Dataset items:
%%

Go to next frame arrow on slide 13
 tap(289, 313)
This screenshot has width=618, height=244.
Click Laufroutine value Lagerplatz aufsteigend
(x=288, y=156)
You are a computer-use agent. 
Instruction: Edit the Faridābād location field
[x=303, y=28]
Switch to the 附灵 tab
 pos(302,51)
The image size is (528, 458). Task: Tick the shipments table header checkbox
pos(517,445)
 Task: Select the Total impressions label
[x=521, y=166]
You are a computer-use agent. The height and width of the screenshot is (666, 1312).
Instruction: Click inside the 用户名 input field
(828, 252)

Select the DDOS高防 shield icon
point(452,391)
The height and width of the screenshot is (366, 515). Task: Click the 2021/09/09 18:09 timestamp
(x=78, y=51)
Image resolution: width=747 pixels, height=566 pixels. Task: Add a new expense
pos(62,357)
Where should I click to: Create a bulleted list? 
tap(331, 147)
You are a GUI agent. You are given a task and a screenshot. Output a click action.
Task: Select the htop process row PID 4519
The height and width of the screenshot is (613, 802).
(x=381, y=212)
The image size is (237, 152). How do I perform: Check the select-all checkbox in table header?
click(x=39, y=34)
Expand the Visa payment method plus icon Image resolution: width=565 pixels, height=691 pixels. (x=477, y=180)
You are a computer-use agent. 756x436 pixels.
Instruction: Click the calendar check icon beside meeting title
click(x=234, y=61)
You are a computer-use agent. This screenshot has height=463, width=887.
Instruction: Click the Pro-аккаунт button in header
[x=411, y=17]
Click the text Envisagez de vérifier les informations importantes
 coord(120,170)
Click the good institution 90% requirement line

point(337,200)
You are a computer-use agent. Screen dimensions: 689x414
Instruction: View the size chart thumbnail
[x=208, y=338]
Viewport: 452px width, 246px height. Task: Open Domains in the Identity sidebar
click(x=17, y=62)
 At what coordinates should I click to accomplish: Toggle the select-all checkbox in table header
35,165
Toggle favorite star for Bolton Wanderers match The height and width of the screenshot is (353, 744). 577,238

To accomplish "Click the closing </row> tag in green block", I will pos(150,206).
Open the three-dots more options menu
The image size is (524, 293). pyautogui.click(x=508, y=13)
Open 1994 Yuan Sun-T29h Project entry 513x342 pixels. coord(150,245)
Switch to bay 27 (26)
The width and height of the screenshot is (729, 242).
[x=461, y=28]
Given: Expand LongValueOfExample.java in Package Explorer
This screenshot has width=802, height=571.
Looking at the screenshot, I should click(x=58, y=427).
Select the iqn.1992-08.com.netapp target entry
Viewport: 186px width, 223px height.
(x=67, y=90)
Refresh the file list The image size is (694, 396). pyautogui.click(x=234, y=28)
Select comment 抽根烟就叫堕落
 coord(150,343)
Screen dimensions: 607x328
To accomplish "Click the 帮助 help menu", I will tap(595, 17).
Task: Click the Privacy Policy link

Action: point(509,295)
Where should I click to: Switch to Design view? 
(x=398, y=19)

%%

Return all data verbatim.

Solved problem:
Go to next frame arrow on slide 13
 tap(289, 313)
This screenshot has width=618, height=244.
Click Laufroutine value Lagerplatz aufsteigend
(x=288, y=156)
You are a computer-use agent. 
Instruction: Edit the Faridābād location field
[x=303, y=28]
Switch to the 附灵 tab
 pos(302,51)
The image size is (528, 458). Task: Tick the shipments table header checkbox
pos(517,445)
 Task: Select the Total impressions label
[x=521, y=166]
You are a computer-use agent. The height and width of the screenshot is (666, 1312).
Instruction: Click inside the 用户名 input field
(828, 252)

Select the DDOS高防 shield icon
point(452,391)
The height and width of the screenshot is (366, 515). Task: Click the 2021/09/09 18:09 timestamp
(x=78, y=51)
Image resolution: width=747 pixels, height=566 pixels. Task: Add a new expense
pos(62,357)
Where should I click to: Create a bulleted list? 
tap(331, 147)
You are a GUI agent. You are given a task and a screenshot. Output a click action.
Task: Select the htop process row PID 4519
The height and width of the screenshot is (613, 802).
(x=381, y=212)
The image size is (237, 152). How do I perform: Check the select-all checkbox in table header?
click(x=39, y=34)
Expand the Visa payment method plus icon Image resolution: width=565 pixels, height=691 pixels. (x=477, y=180)
You are a computer-use agent. 756x436 pixels.
Instruction: Click the calendar check icon beside meeting title
click(x=234, y=61)
You are a computer-use agent. This screenshot has height=463, width=887.
Instruction: Click the Pro-аккаунт button in header
[x=411, y=17]
Click the text Envisagez de vérifier les informations importantes
 coord(120,170)
Click the good institution 90% requirement line

point(337,200)
You are a computer-use agent. Screen dimensions: 689x414
Instruction: View the size chart thumbnail
[x=208, y=338]
Viewport: 452px width, 246px height. Task: Open Domains in the Identity sidebar
click(x=17, y=62)
 At what coordinates should I click to accomplish: Toggle the select-all checkbox in table header
35,165
Toggle favorite star for Bolton Wanderers match The height and width of the screenshot is (353, 744). 577,238

To accomplish "Click the closing </row> tag in green block", I will pos(150,206).
Open the three-dots more options menu
The image size is (524, 293). pyautogui.click(x=508, y=13)
Open 1994 Yuan Sun-T29h Project entry 513x342 pixels. coord(150,245)
Switch to bay 27 (26)
The width and height of the screenshot is (729, 242).
[x=461, y=28]
Given: Expand LongValueOfExample.java in Package Explorer
This screenshot has width=802, height=571.
Looking at the screenshot, I should click(x=58, y=427).
Select the iqn.1992-08.com.netapp target entry
Viewport: 186px width, 223px height.
(x=67, y=90)
Refresh the file list The image size is (694, 396). pyautogui.click(x=234, y=28)
Select comment 抽根烟就叫堕落
 coord(150,343)
Screen dimensions: 607x328
To accomplish "Click the 帮助 help menu", I will tap(595, 17).
Task: Click the Privacy Policy link

Action: point(509,295)
Where should I click to: Switch to Design view? 
(x=398, y=19)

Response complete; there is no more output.